HEAT20のG3グレードでは、例えば、暖房期最低室温(OT)が「概ね16℃以下を下回らない」と指標の一つとしてが記されていますが、この(OT)とは体感温度のことです。
建物内の温度(体感温度)を指標にすることにより、室内で発生する結露を減らしたり、部屋間の温度差を少なくしたりすることにも着目されています。
これまで日本の基準では、「体感温度で指標を表現」することなど考えられませんでしたら、「快適な住まい」に対して真摯に向き合っていると思います。
HEAT20の断熱基準が、国の新しい断熱基準の指針に
令和4年10月に、新たな断熱基準、断熱等級6と7が創設されることになっています。
基準値(地域の区分5,6,7地域)は、断熱等級6が外皮熱還流率0.46W/㎡・K、断熱等級7は外皮熱還流率0.26W/㎡・Kとなっていますが、この基準はHEAT20の基準を参考にしたもので、大幅に断熱基準がレベルアップされてることになります。
今回、快適性能を主眼としたHEAT20の基準が参考にされて基準が加わることで、日本の住宅の快適性能も向上されているものと、期待したいところです。
今後、HEAT20に期待したいこと
HEAT20の正式名称には、「高断熱」という言葉はありますが、「高気密」ありません。
言葉の有無が問題ということではなく、自転車の両輪のごとくに大切な両者が、平等に扱われていないことが、「環境の質」を掲げる団体として、残念です。
断熱性能に注目する限りは、必ず「気密性能」の重要性にたどり着きます。
HERT20の設立記念セミナー「HEAT20気密TG活動報告」をユーチューブで拝見いたしました。
動画では気密性能実験などもご紹介されており、また、相当隙間面積の推奨値として、1.0c㎡/㎡以下が望ましいとも述べられていました。
一方、その動画の中で、日本の基準から相当隙間面積:C値の基準がなくなった理由として、以下のことが述べられていました。
1.すでに多くの住宅で基準値に達している。
2.設計段階で評価できない。
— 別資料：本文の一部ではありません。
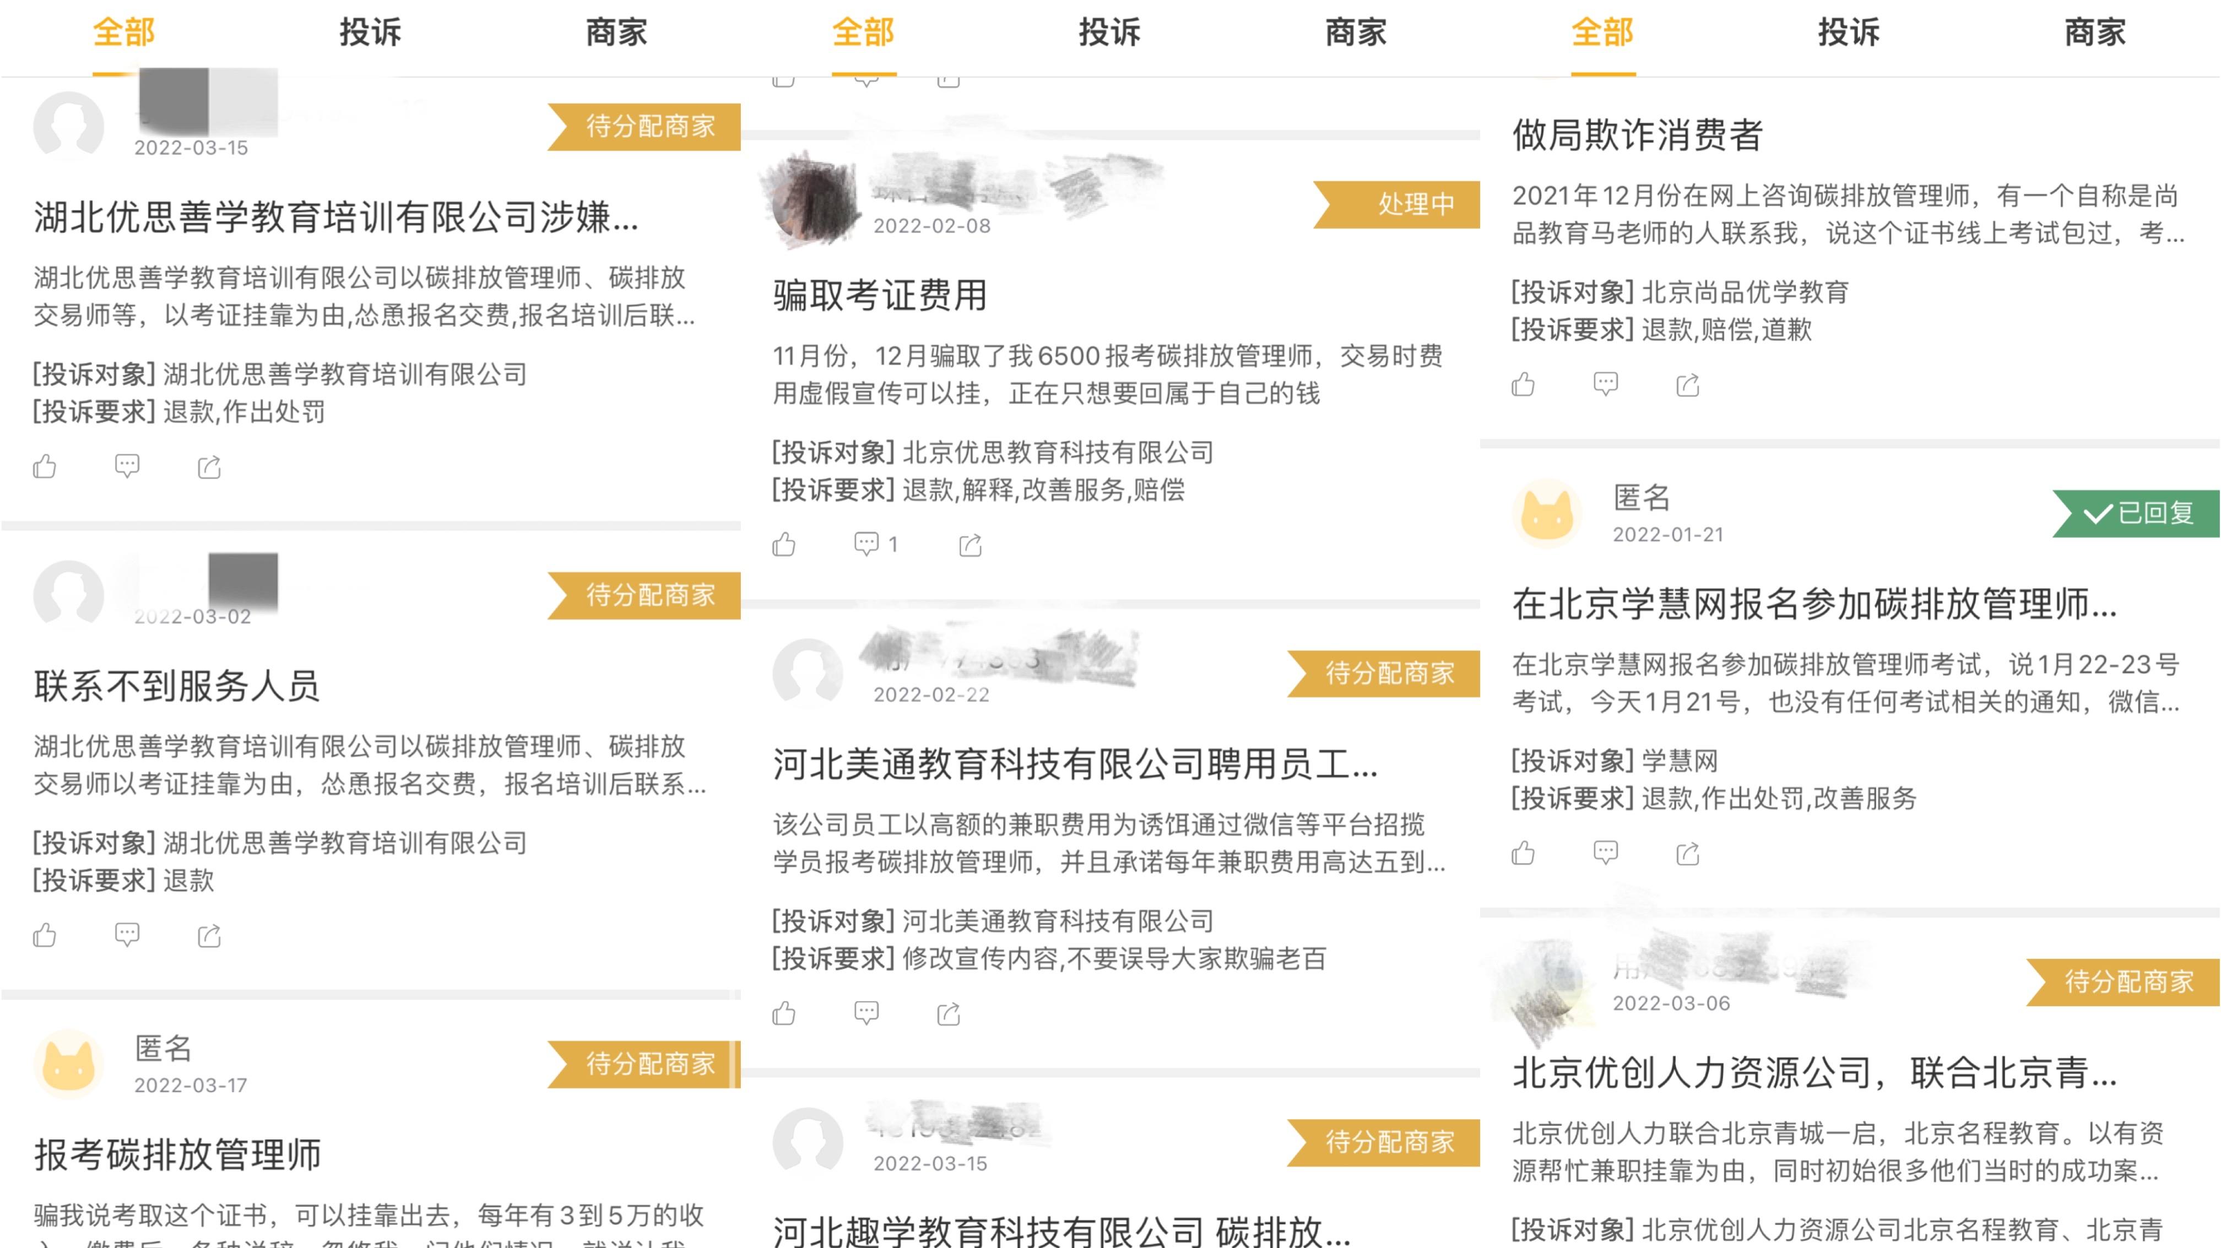Image resolution: width=2221 pixels, height=1248 pixels.
Task: Open the 北京优创人力资源公司 complaint title
Action: pos(1815,1073)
実測するしかない。
上記のふたつの理由を紹介するだけにとどまったことに関しては疑問点もございますが、HEAT20として、気密性能にも着目していただいていることは事実です。
最後に、気密性能に関しては様々な難しいところがあるとは思いますが、今後、さらなる検証をいただき、住まいづくりの指標として示していただけることを期待いたします。